#### Task requirements
1) Reproduce the stretch of the Docs Ireland newsletter from "The end of June" through "during the festival." word for word.
2) List every film title the Docs Ireland newsletter names, with the year given for each.
3) Carry on writing the Docs Ireland newsletter, picking up right after its final sentence.

#### Text provided
---*---

Film Hub Fortnightly – Docs Ireland 2022 special

21st June 2022

The end of June sees the start of one of the major events of Belfast and Northern Ireland’s film Calendar, Docs Ireland. The 4th edition of Ireland’s premier documentary festival will run from the 29th to the 3rd of July, with a diverse array of events leading up to and during the festival.

Before the main festival, Docs Ireland will host a Fringe Festival; a day curated by its apprentice programmers, taking place at the Beanbag Cinema on the 25th. It will kick off midday with Mnemosyne, Mother of Muses (1987) and Tree of Knowledge (1981), two films by the great American experimental filmmaker Larry Gottheim. Showing in the afternoon, Small Talk (2016) is an intimate, queer-themed Taiwanese documentary about dysfunctional mother-daughter relationship. This mini-festival closes with an evening of two Werner Herzog docs, The Great Ecstasy of Woodcarver Steiner (1974) and God’s Angry Man (1981).

---*---

#### Records shown
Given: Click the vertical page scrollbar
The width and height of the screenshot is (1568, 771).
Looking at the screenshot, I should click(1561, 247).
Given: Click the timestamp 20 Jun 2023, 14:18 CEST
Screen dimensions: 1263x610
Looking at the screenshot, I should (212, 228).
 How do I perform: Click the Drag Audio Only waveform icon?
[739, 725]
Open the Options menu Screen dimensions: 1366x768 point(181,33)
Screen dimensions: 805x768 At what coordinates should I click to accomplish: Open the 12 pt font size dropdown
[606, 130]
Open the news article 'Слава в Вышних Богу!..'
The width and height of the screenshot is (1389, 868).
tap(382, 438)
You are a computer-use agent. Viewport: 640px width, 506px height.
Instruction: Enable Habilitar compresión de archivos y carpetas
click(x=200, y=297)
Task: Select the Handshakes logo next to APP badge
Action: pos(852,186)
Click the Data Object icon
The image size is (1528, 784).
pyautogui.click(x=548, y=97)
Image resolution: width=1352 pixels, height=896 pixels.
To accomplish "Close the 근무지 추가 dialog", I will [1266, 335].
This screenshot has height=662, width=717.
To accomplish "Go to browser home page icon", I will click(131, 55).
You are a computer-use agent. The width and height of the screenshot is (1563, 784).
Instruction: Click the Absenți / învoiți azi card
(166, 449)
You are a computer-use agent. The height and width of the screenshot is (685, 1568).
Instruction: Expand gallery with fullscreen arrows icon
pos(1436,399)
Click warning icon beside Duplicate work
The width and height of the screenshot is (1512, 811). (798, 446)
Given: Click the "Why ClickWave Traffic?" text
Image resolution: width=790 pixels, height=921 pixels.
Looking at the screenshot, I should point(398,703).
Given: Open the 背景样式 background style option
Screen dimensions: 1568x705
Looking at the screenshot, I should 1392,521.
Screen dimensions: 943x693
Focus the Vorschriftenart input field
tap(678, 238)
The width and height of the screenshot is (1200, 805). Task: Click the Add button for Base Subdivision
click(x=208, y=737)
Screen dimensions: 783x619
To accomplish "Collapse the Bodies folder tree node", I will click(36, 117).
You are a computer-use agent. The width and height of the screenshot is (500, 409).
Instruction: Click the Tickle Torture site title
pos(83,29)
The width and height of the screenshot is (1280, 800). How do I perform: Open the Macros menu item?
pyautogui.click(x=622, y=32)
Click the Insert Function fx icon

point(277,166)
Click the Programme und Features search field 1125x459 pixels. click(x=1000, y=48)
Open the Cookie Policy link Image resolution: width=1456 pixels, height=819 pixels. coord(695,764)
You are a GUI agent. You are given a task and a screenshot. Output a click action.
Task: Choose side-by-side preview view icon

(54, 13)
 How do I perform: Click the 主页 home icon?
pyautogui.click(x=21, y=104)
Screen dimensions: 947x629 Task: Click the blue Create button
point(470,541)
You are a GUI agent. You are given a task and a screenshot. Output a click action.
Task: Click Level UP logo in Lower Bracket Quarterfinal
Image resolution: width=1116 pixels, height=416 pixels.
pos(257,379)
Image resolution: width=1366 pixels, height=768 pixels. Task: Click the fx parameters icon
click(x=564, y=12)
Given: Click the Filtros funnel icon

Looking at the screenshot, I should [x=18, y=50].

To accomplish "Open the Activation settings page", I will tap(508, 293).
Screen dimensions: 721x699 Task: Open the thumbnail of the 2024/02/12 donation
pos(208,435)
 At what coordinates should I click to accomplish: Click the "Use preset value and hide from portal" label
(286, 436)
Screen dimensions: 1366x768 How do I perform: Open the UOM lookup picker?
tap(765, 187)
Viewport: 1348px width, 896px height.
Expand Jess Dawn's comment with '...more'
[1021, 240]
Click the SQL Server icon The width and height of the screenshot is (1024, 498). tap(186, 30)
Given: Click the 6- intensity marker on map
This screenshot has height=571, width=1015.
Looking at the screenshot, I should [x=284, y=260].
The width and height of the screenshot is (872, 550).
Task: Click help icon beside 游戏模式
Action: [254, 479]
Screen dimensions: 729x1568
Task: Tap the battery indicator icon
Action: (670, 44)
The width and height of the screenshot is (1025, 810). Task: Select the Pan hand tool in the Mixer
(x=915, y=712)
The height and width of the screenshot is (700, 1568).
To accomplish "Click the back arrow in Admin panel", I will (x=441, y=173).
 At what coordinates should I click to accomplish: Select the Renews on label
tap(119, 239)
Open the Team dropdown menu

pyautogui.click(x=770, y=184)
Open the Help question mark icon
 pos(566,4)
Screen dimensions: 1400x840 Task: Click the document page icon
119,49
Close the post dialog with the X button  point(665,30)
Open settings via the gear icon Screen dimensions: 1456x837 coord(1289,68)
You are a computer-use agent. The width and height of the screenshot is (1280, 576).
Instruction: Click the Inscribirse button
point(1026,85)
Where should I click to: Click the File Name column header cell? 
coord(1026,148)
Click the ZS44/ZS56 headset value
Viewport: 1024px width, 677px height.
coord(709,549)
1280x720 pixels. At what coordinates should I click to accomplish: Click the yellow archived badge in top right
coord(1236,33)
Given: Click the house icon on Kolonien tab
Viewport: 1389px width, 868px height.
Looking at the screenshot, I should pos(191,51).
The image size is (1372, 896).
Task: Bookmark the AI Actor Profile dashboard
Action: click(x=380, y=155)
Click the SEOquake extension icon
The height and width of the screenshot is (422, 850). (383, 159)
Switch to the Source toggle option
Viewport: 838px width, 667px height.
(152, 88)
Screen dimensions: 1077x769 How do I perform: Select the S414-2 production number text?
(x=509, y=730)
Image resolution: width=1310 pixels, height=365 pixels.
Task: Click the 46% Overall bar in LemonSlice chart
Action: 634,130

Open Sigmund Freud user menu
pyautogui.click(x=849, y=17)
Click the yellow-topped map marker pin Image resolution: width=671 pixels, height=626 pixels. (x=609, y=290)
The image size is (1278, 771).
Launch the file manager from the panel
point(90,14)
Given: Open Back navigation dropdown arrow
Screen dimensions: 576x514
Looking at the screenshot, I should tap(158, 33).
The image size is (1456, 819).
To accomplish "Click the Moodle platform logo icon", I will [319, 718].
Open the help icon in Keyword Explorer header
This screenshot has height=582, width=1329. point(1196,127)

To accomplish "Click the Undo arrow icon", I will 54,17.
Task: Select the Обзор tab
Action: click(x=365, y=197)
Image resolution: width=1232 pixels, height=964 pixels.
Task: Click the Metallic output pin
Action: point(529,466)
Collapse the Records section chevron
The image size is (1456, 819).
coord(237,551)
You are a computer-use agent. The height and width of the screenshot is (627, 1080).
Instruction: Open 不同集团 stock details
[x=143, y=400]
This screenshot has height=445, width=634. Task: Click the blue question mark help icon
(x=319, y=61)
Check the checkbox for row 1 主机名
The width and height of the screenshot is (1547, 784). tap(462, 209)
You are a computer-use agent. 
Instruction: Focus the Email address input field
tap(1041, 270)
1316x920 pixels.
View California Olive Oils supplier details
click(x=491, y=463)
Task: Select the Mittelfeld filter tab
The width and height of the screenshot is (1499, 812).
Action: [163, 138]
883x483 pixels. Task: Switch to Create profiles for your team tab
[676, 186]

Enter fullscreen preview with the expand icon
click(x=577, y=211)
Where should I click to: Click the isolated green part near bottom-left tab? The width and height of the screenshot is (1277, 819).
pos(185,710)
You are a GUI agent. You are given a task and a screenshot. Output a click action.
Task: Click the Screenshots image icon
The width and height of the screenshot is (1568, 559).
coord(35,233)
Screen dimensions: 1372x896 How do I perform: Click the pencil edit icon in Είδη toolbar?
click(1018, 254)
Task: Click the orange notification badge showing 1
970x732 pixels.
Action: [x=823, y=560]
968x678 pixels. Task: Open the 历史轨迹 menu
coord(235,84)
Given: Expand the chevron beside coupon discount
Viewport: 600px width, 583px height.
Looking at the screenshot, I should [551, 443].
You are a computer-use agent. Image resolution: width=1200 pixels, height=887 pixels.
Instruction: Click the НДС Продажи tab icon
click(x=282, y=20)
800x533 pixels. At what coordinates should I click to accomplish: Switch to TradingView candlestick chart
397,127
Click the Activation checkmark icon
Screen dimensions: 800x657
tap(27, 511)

---*---

#### Answers given
1)
The end of June sees the start of one of the major events of Belfast and Northern Ireland’s film Calendar, Docs Ireland. The 4th edition of Ireland’s premier documentary festival will run from the 29th to the 3rd of July, with a diverse array of events leading up to and during the festival.

2)
- Mnemosyne, Mother of Muses (1987)
- Tree of Knowledge (1981)
- Small Talk (2016)
- The Great Ecstasy of Woodcarver Steiner (1974)
- God's Angry Man (1981)

3)
Sinead O'Connor

The festival’s first day, the 29th begins in the afternoon at the Ulster Museum with Ar Lorg na Fírinne (Game of Truth, 2022), an Irish-language account on the legacy of The Troubles. Later in the same venue, you can see UTV’s Women: Then and Now, an archive event focused on the portrayal of women in 1960s Northern Ireland. Over at the Queen’s Film Theatre, Kurt Vonnegut: Unstuck in Time (2021) is a portrait of the unique author, while Nothing Compares (2022), showing at Cineworld, relays the life and art of Sinéad O’Connor. At the Odeon Victoria Square, My Old School (2022) is a bizarre true story of assumed identity, featuring Alan Cumming, while This Rain Will Never Stop (2020), showing at the QFT, is an experimental account of a young refugee.

On the 30th, at the Odeon, you can see Where is Anne Frank (2021), an animation inspired by Anne Frank’s imaginary friend Kitty. The Crescent Arts Centre will play host to several special events and talks, including the audio doc Assume Nothing: The Heiress and The General (2022), followed by a Q&A, a discussion on the place and future of docs on BBC’s iPlayer, and a discussion on the state of journalism in 2022. The archival space documentary Apollo 11 (2019) will show at the Ulster Museum, while in the evening, Terrence Malick’s visionary Voyage of Time: The IMAX Experience (2016) will screen at Cineworld. At the QFT, you can see The Princess (2022), about the life and death of Diana, followed by a Q&A with its director. Brick Mule (2022) is a fly-on-the-wall of working mules in Nepal, and Tramps! (2022) offers a retrospective on the ‘New Romantics’. As I Want (2021), showing at the Beanbag, is a document of a women’s rebellion in Cairo, 2013.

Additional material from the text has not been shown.